Toutefois, en l’absence de respect des conditions de forme prévues pour le contrat d’occupation d’étudiants, l’employeur ne peut pas invoquer le délai de préavis précité de sept ou de trois jours.

Les deux situations suivantes – qu’il convient de distinguer – peuvent alors se présenter dans ce cas :

a) absence d’un écrit établi individuellement pour l’étudiant au plus tard au moment de l’entrée en service ou existence d’un écrit dont les mentions obligatoires suivantes font défaut:  

  • la date de début et de fin de l’exécution du contrat ; 
  • l’horaire de travail ou à la référence à l’horaire de travail applicable figurant dans le règlement de travail. 

Les conditions relatives au contrat de travail à durée indéterminée applicables à l’employeur sont également valables en ce qui concerne ce contrat à moins que l’employeur puisse prouver que le défaut de mentions concernant l’horaire de travail ou de référence à l’horaire applicable dans le règlement de travail n’occasionne aucun dommage à l’étudiant.  

Ce contrat ne peut donc prendre fin que moyennant le respect des délais de préavis « ordinaires » applicables pour les contrats de travail à durée indéterminée.  

b) si les autres mentions prévues par la loi que celles reprises au point a) ne sont pas respectées, ce contrat ne pourra être considéré comme un contrat d’occupation d’étudiant en tant que tel, ce qui a pour conséquence qu’il s’agira d’un contrat de travail à durée déterminée « ordinaire » auquel l’employeur peut mettre un terme anticipativement (avant le terme convenu) dans les mêmes conditions qu’un contrat de travail à durée déterminée « ordinaire ». 

II) Traitement fiscal et parafiscal 

Le principal intérêt de la conclusion d’un contrat d’occupation d’étudiants se situe au niveau du traitement fiscal et parafiscal des rémunérations versées dans ce cadre. 

Les cotisations ordinaires de sécurité sociale (personnelles et patronales) ne seront en effet pas dues sur le salaire payé dans le cadre du travail des étudiants. L’employeur sera uniquement soumis à la cotisation de solidarité de 8,14% (dont 5,43% à charge de l’employeur) si: 

  • L’étudiant travaille sur base d’un contrat de travail étudiant qui satisfait aux conditions (mentions) obligatoires requises ; 
  • Pendant une période effectivement prestée d’un maximum de 475 heures (1), à étaler librement durant l’année civile; 
  • En dehors des périodes pendant lesquelles l’étudiant est censé suivre les cours ou participer aux activités de l’établissement scolaire dans lequel il est inscrit ; 
  • Et l’employeur a introduit une déclaration Dimona à temps pour cet étudiant. 

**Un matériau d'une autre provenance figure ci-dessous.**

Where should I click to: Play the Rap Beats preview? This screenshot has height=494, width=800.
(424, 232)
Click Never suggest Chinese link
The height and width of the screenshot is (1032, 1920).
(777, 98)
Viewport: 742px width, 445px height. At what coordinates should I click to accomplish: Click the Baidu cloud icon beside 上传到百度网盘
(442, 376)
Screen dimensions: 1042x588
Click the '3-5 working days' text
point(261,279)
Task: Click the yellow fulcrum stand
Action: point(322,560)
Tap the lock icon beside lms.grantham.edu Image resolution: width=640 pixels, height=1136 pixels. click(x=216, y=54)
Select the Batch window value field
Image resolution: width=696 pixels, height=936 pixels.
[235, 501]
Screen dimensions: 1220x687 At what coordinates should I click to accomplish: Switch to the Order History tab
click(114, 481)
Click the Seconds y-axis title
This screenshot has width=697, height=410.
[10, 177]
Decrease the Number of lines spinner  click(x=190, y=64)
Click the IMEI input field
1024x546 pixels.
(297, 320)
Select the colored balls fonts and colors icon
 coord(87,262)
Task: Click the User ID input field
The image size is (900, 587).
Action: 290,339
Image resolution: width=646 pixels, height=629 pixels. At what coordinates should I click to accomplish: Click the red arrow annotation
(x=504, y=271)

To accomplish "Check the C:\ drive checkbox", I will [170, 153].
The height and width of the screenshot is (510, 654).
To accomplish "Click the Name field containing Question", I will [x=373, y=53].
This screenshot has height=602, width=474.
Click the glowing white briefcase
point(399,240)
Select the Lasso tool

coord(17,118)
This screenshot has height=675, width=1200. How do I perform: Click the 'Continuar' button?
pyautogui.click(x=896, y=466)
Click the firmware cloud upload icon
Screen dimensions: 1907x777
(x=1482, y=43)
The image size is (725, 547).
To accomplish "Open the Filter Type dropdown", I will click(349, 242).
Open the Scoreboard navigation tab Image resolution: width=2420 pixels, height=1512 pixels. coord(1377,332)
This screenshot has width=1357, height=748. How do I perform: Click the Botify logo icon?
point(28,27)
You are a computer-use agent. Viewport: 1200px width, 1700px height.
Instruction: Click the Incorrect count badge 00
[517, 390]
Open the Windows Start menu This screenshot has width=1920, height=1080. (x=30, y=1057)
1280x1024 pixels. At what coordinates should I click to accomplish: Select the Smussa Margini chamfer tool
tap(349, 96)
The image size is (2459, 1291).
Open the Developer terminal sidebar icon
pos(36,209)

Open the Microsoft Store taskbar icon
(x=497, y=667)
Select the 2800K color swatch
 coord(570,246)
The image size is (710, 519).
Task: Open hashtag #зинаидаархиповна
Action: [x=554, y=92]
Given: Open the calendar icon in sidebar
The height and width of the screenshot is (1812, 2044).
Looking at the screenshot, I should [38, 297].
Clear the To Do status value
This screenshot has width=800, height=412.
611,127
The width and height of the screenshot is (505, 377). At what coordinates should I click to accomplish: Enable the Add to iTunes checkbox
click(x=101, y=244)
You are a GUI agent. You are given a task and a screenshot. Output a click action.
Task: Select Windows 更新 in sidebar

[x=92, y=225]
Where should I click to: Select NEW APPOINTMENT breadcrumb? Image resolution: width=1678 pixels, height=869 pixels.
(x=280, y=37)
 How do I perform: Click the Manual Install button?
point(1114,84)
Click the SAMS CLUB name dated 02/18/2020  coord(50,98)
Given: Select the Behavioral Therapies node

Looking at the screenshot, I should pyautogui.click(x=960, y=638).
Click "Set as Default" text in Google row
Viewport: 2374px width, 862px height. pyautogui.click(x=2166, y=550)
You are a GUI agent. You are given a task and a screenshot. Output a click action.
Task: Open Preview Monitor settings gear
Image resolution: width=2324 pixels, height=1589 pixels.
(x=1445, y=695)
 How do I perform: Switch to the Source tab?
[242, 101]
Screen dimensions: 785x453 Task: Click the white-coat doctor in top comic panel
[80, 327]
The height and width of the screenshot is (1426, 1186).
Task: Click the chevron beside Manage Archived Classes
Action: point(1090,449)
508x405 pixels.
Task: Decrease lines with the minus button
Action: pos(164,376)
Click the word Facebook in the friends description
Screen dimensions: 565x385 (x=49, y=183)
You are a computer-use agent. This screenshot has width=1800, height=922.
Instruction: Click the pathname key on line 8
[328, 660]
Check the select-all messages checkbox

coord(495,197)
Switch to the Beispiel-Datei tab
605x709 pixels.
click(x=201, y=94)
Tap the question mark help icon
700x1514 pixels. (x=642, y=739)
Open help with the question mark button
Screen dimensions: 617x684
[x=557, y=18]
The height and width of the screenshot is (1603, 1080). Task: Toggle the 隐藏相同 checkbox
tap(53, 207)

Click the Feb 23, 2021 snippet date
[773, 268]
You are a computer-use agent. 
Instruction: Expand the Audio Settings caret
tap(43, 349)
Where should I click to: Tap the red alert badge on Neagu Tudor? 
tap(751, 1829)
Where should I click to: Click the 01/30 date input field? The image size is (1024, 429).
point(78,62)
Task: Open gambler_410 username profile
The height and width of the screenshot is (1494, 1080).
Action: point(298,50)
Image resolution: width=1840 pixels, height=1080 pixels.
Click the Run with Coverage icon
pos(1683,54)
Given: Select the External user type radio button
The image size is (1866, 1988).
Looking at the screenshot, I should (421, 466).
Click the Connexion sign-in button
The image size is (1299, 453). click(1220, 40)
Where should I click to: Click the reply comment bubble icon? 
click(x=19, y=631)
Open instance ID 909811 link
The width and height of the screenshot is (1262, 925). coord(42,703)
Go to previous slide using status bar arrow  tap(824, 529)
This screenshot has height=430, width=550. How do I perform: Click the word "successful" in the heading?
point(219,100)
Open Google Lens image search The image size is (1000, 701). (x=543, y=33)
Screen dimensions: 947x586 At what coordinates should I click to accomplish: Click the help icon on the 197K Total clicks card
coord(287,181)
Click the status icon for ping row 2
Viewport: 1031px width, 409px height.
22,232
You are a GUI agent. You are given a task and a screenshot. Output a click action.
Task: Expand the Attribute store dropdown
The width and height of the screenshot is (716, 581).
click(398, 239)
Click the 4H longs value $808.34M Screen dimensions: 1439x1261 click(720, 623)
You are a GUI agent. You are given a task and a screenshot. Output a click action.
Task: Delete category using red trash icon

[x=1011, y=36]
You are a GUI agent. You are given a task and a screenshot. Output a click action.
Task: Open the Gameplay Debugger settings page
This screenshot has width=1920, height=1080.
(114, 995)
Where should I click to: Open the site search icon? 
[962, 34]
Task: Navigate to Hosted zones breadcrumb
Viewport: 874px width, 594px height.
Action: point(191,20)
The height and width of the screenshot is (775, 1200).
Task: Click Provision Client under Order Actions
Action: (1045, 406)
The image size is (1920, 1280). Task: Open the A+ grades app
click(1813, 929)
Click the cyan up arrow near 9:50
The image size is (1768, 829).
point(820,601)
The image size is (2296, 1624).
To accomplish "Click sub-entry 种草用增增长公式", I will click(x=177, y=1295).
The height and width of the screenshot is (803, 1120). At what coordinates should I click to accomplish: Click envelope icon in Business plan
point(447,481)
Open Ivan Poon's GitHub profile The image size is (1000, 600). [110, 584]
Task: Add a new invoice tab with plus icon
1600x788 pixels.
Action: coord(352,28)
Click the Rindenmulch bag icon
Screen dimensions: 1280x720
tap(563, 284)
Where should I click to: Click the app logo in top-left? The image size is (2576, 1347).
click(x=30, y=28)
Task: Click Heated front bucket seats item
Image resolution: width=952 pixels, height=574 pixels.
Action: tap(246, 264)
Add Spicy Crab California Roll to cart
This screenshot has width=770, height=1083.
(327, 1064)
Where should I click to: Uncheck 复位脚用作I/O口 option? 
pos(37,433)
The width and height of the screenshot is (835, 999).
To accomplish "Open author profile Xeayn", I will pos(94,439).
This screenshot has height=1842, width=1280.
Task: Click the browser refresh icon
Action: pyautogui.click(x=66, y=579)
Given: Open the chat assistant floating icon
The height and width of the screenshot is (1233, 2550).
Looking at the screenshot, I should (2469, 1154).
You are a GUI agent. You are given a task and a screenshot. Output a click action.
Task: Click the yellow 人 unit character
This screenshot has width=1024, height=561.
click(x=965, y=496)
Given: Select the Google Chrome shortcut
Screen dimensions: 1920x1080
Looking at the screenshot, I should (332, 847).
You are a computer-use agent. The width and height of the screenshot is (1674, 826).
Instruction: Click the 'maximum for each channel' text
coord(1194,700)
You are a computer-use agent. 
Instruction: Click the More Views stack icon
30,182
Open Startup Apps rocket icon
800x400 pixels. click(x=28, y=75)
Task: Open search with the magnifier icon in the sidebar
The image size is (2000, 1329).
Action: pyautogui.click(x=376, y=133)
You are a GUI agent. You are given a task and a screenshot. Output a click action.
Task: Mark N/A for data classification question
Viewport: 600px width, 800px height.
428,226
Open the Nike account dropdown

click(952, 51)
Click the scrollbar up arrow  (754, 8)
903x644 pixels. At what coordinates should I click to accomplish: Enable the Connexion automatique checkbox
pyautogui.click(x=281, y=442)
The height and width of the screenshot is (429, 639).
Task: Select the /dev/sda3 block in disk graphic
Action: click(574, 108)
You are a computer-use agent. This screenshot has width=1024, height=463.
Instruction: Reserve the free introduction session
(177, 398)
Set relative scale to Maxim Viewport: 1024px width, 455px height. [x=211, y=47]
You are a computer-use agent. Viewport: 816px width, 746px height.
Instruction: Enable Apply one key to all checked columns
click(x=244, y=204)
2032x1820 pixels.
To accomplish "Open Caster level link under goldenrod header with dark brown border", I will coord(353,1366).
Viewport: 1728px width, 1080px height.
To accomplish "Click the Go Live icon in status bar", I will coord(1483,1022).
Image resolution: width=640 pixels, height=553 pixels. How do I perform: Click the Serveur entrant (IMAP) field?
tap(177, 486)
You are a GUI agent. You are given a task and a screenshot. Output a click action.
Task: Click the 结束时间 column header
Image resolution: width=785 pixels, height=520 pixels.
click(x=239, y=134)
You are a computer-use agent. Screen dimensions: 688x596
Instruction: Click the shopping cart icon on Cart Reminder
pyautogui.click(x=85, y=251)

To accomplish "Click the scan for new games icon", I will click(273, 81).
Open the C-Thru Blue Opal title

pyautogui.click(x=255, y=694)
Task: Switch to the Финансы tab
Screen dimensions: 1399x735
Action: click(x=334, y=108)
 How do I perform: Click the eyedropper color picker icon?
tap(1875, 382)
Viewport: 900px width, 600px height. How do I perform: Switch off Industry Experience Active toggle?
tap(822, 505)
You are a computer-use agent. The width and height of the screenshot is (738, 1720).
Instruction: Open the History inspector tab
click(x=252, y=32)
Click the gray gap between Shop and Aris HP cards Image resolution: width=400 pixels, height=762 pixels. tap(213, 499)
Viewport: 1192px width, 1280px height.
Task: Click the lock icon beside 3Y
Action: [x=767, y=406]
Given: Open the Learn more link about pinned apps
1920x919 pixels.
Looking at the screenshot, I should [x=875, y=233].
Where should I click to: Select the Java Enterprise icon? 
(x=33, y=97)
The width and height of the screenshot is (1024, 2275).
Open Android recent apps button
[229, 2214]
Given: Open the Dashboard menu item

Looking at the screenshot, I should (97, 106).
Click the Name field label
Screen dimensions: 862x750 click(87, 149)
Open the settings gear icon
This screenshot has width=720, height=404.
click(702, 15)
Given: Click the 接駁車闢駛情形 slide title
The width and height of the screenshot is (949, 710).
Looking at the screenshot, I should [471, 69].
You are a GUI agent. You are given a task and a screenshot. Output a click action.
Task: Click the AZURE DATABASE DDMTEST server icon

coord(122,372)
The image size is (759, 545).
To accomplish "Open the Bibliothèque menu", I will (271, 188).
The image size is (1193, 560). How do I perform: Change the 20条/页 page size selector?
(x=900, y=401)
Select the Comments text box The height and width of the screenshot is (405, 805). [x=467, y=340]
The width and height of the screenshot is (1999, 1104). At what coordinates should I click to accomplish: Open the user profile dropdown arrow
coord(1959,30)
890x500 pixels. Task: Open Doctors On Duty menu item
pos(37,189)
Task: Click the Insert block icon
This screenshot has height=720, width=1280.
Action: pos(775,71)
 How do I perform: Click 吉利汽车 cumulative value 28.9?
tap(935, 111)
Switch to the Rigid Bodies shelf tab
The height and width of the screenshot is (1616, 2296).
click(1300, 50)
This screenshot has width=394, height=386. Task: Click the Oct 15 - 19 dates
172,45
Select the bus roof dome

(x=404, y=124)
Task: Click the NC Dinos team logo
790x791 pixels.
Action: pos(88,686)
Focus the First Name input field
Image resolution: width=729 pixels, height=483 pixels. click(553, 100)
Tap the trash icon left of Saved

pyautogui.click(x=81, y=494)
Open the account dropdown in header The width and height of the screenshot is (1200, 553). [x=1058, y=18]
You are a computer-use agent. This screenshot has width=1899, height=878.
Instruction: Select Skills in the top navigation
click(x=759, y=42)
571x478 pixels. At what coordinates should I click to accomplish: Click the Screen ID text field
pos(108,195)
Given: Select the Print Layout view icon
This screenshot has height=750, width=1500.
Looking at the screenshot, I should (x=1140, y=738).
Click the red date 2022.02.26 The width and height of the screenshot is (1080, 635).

En outre, l’employeur ne sera pas contraint de retenir du précompte professionnel sur la rémunération versée dans le cadre de cette occupation lorsque les cotisations ordinaires de sécurité sociale ne sont pas dues sur cette rémunération. 

On le comprend aisément : si les formalités afférentes aux contrats d’occupation d’étudiants ne sont pas respectées, le traitement fiscal et parafiscal des salaires versés dans le cadre de cette occupation sera nettement moins avantageux. 

Par ailleurs, s’il est vrai que loi ne prévoit pas en soi de durée maximale pour le contrat d’occupation d’étudiantle contingent précité de 475 heures est généralement respecté en pratique en raison du traitement fiscal et parafiscal avantageux associé au respect de cette limite. 

 La prudence s’impose donc pour éviter les mauvaises surprises. Les parties à un contrat d’occupation d’étudiant, en ce compris l’étudiant, doivent veiller au respect des conditions requises pour ce type de contrat. C’est que à défaut de ce faire, les cotisations ordinaires de sécurité sociale sont dues, en ce compris les cotisations personnelles bien que ce sera en fait l’employeur qui devra lui-même prendre en charge les cotisations personnelles non retenues en plus des cotisations patronales, à défaut de pouvoir se retourner contre le travailleur. 

 

(1) À noter qu’en raison de la crise du coronavirus, les heures prestées dans certains secteurs (soins de santé et enseignement) sont neutralisées et ne comptent pas pour le calcul du contingent de 475 heures.